Keywords: diabetic retinopathy, fluorescein angiography, imaging, retina, retinal vascular disease, widefield fundus imaging
Introduction
Fluorescein angiography (FA) involves the injection of fluorescein dye into the systemic circulation, illuminating retinal vessels whose images are captured by a fundus camera or a scanning laser ophthalmoscope. Novotny and Alvis published the first FA fundus photographs in 1961. 1 They captured images every 12 seconds with a Zeiss Fundus camera using fast film and solutions that developed photographs within 10 minutes to enhance contrast. 1 These photographs used 5 mL of 5% fluorescein along with a 5-mL bolus of normal saline. 1,2
The early FA techniques were limited by the equipment available. In the following 20 years, there were improvements in technology. Better filters improved the ability to detect fluorescence and increased contrast. Newer cameras took images faster, and film could be developed more quickly. 3 FA converted from film to digital format after 1987, when Edward Feldman published the first digitized images. 3 By the early 2000s, nearly all FA studies were digitally created and stored, and in 2008, Friberg et al demonstrated that ultra-widefield (UWF) imaging systems could obtain excellent FAs of the posterior and peripheral retina in patients with diabetes. 4
The dose used by Novotny and Alvis also changed. Wessing, in collaboration with Zeiss, published a reference guide in 1969 to establish a standard for FA use, recommending 8 to 10 mL at 10% fluorescein. 5 Gass used 5 mL of 10% fluorescein for images published in his Stereoscopic Atlas of Macular Diseases, 6 first published in 1970, and for his descriptions of a wide variety of retinal pathologies. 6,7 Despite the changes involved in FA techniques, the standard fluorescein dose in the past few decades has remained relatively constant at 500 mg, either 5 mL of 10% or 2 mL of 25%. 8 -10
The first purpose of this study is to determine whether an FA study with 250 mg of fluorescein (half dose) is equal in quality to one with 500 mg of fluorescein (full dose) when using UWF imaging. The secondary purpose is to determine whether the incidence of adverse events is influenced by a half dose vs a full dose of fluorescein. We hypothesized that our retina specialists would assess a full-dose and a half-dose FA study as having no significant difference in quality.
Methods
We recruited 79 patients from July 2018 to August 2019 and received written consent for their participation. These patients had various retinal pathologies (Table 1), and each required an FA as ordered by the treating ophthalmologist. One eye of each patient (the eye first imaged) was entered in the study. Demographic data and medical history were collected through medical-record review. The dose of fluorescein (AK-fluor; Akorn Pharmaceutical), either 2.5 mL or 5 mL of 10%, was assigned by a random number generator. Experienced members of our imaging department prepared the syringes and injected the dye through the antecubital vein using a 25-gauge butterfly needle over 5 seconds. If the needle could not be inserted into the antecubital vein, the photographer would insert the needle through a vein in the wrist or hand. Patients were masked to the dose given. If a patient consented to participating in this study, underwent no reaction to fluorescein, and required another FA during the recruitment period, the patient was given the alternate dose and the same eye was entered in this study. All reported adverse events were recorded.
Table 1.
Retinal Pathologies Studied.
| Pathology (N = 79 eyes) | Full dose | Half dose | Total |
|---|---|---|---|
| Proliferative diabetic retinopathy | 12 | 14 | 26 |
| Nonproliferative diabetic retinopathy | 11 | 6 | 17 |
| Focal chorioretinitis | 4 | 3 | 7 |
| BRVO | 2 | 3 | 5 |
| CRVO | 2 | 2 | 4 |
| Sickle cell retinopathy | 1 | 2 | 3 |
| Retinopathy of prematurity | 1 | 1 | 2 |
| Choroiditis with vasculitis | 1 | 1 | 2 |
| Other | 7 | 6 | 13 |
Abbreviations: BRVO, branch retinal artery occlusion; CRVO, central retinal vein occlusion.
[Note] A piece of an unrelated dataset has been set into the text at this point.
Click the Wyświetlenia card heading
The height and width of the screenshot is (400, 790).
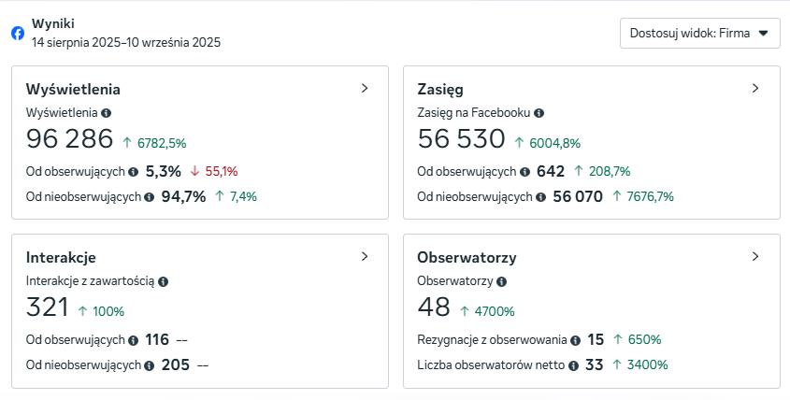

All FA studies were conducted with the Optos California camera system (Optos Inc). These images were deidentified and stored in portable network graphic (PNG) format. We excluded eyes with media opacities and patients who experienced extravasation from the final assessment. Eyes that met the exclusion criteria for media opacity were unanimously decided on by the director of the imaging department and a retina specialist.
Four retina specialists were asked to score each of the FA studies based on 6 factors: dye transit (time from the first appearance of dye in arteries to complete filling of arteries and veins, generally within 10 seconds), macrovasculature (appearance and clarity of large retinal vessels), macula detail (clarity of macula including delineation of the foveal avascular zone), microvasculature (ability to see retinal capillaries in posterior pole and periphery), leakage (diffusion of dye from retinal blood vessels or vascular structures), and overall quality. The retina specialist reviewers were masked to the dose of fluorescein given for each FA study. The reviewers graded these characteristics using a 5-point Likert scale (linguistic variables: very good [VG], good [G], neither good nor poor [N], poor [P], and very poor [VP]). For dye transit, we allowed the reviewers to score “not applicable” if the early dye transit was not recorded on the FA. Some nonexudative eyes had no leakage and were graded as “none.”
We converted the Likert scale scores for macrovasculature, macula detail, microvasculature, and overall quality into a fuzzy rating scale score to better normalize data and confirm results. 11 -13 Because of incomplete data sets for dye transit and leakage, these 2 factors were not converted into a fuzzy rating scale.
Fuzzy Rating Scale
The Likert scale is inherently subjective. The scale between linguistic variables varies for each reviewer, making it too “fuzzy” to compare the reviewers’ scores for each eye. We used a fuzzy rating scale to better elucidate the true scores of the reviewers. The fuzzy rating scale can confirm a more accurate difference in quality for our study.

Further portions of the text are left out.